• [WORK ITEM]:
From the line with "headlinecharts (224, 1251)" to the line with "Stocks (545, 249)", retype every line exactly, including those two, and leave out the rest of the data below.

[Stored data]
>>>
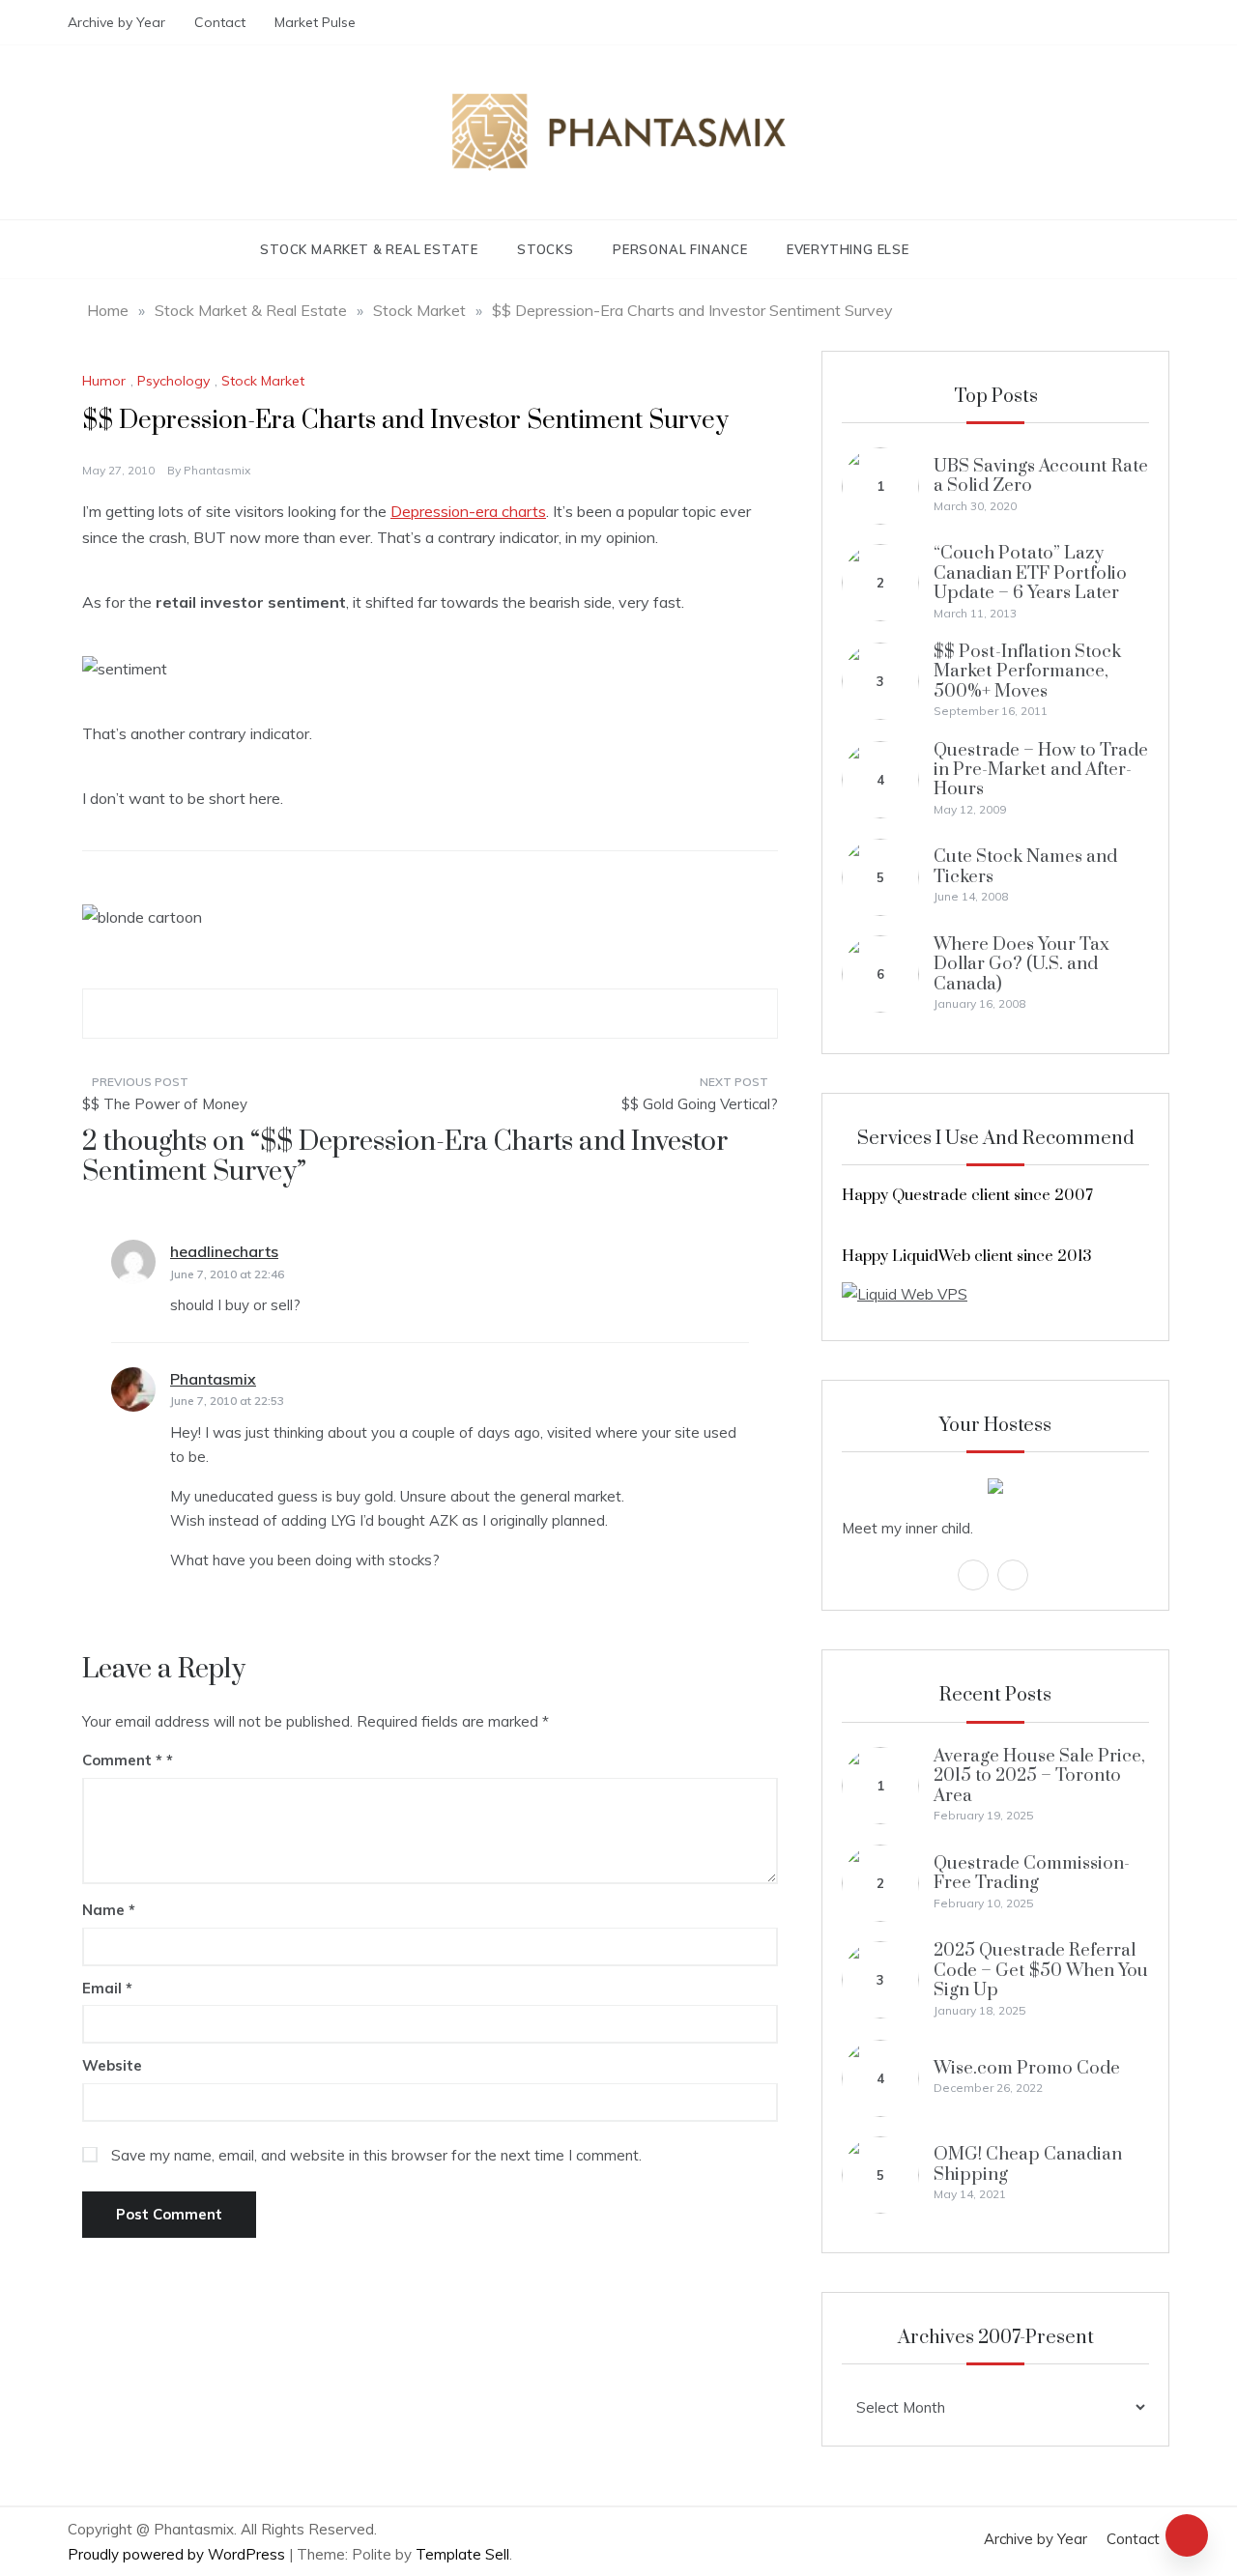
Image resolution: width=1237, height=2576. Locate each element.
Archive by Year (116, 22)
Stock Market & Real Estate (369, 249)
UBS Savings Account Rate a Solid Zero (1041, 476)
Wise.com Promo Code (1027, 2068)
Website (112, 2065)
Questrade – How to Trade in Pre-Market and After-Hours (1041, 770)
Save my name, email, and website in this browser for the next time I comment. (376, 2155)
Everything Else (848, 249)
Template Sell (462, 2554)
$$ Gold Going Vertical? (699, 1104)
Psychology (173, 380)
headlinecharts (224, 1251)
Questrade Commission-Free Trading (1032, 1873)
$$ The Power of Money (164, 1104)
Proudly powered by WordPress (178, 2554)
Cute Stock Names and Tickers (1025, 866)
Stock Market (262, 380)
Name (108, 1910)
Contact (219, 22)
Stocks (545, 249)
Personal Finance (680, 249)
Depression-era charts (468, 511)
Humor (104, 380)
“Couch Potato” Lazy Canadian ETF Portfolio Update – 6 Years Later (1030, 573)
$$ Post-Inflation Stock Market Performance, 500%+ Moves (1027, 671)
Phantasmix (217, 470)
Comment (122, 1760)
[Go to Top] (1186, 2535)
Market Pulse (315, 22)
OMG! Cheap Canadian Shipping (1028, 2164)
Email (107, 1988)
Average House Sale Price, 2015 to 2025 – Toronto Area (1039, 1776)
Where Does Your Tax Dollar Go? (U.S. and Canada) (1021, 964)
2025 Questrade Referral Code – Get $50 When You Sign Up (1041, 1970)
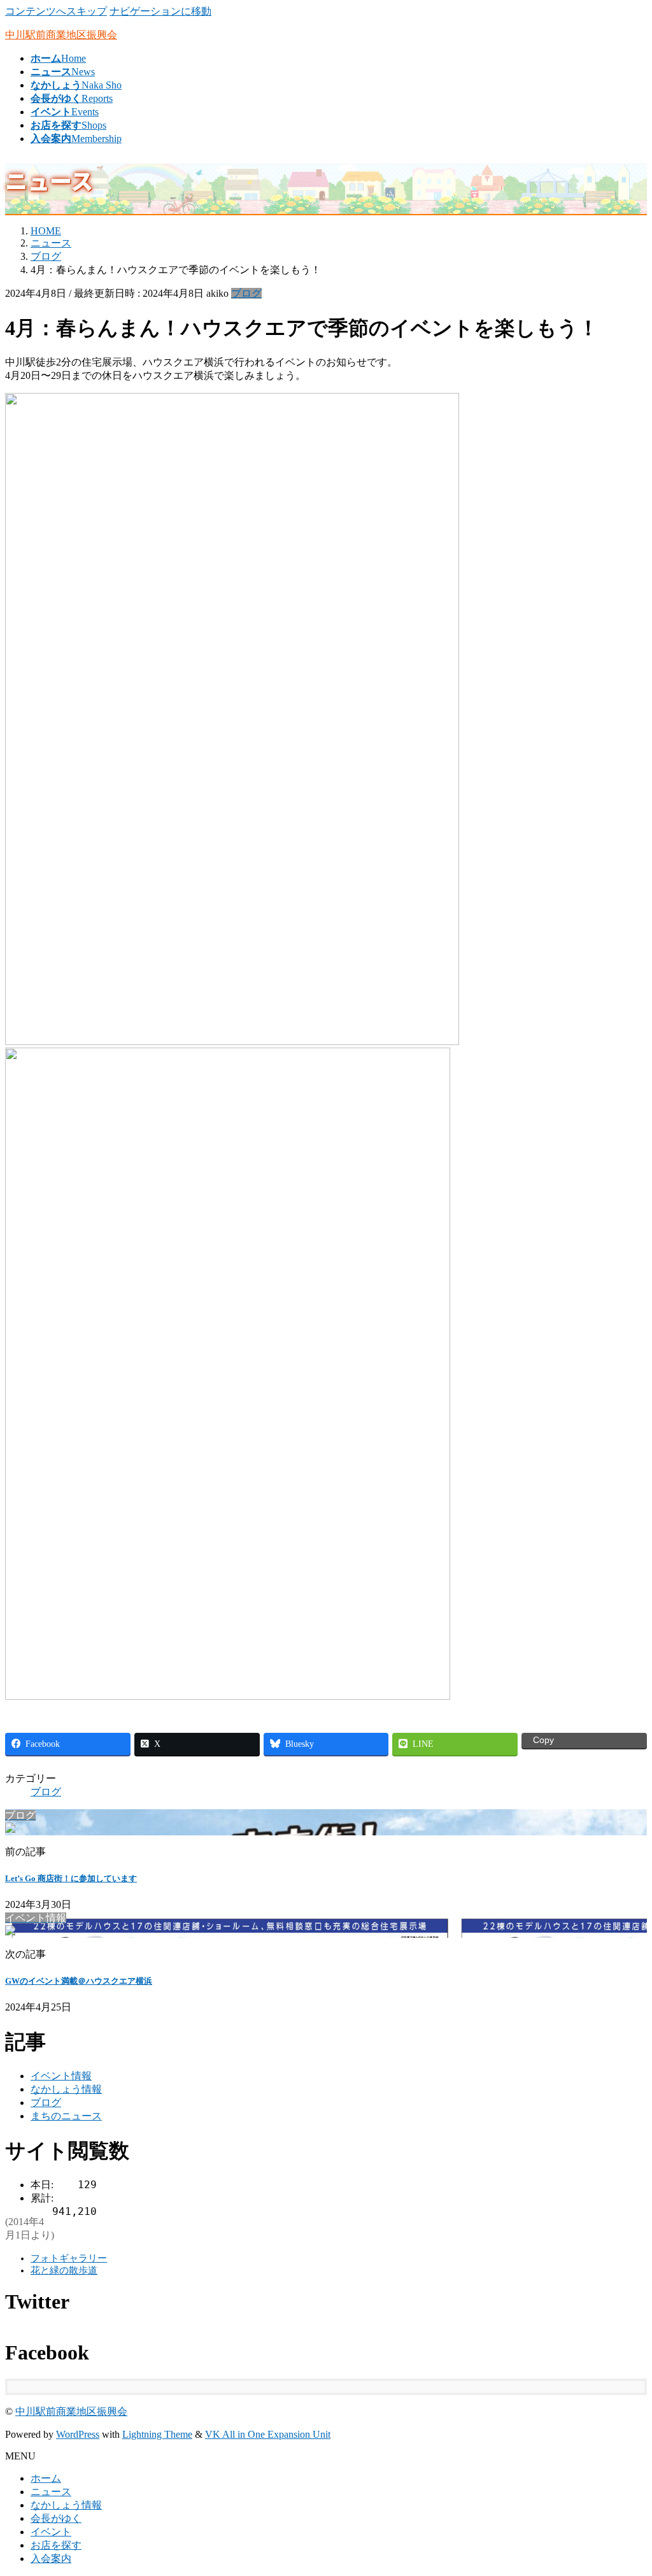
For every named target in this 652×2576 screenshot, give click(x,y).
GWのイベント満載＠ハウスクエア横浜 (78, 1981)
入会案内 (51, 2558)
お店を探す (56, 2545)
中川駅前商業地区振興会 (71, 2411)
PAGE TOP (626, 2486)
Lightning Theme (157, 2434)
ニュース (51, 2491)
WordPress (77, 2434)
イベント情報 (61, 2075)
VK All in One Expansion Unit (267, 2434)
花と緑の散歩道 (64, 2270)
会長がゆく (56, 2518)
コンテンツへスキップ (56, 11)
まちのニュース (66, 2115)
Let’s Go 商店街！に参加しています (71, 1878)
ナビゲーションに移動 (160, 11)
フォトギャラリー (69, 2258)
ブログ (246, 293)
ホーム (46, 2478)
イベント (51, 2531)
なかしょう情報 (66, 2089)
<<<
• [ANSWER FOR THIS EXERCISE]:
headlinecharts (224, 1251)
Questrade Commission-Free Trading (1032, 1873)
$$ The Power of Money (164, 1104)
Proudly powered by WordPress (178, 2554)
Cute Stock Names and Tickers (1025, 866)
Stock Market (262, 380)
Name (108, 1910)
Contact (219, 22)
Stocks (545, 249)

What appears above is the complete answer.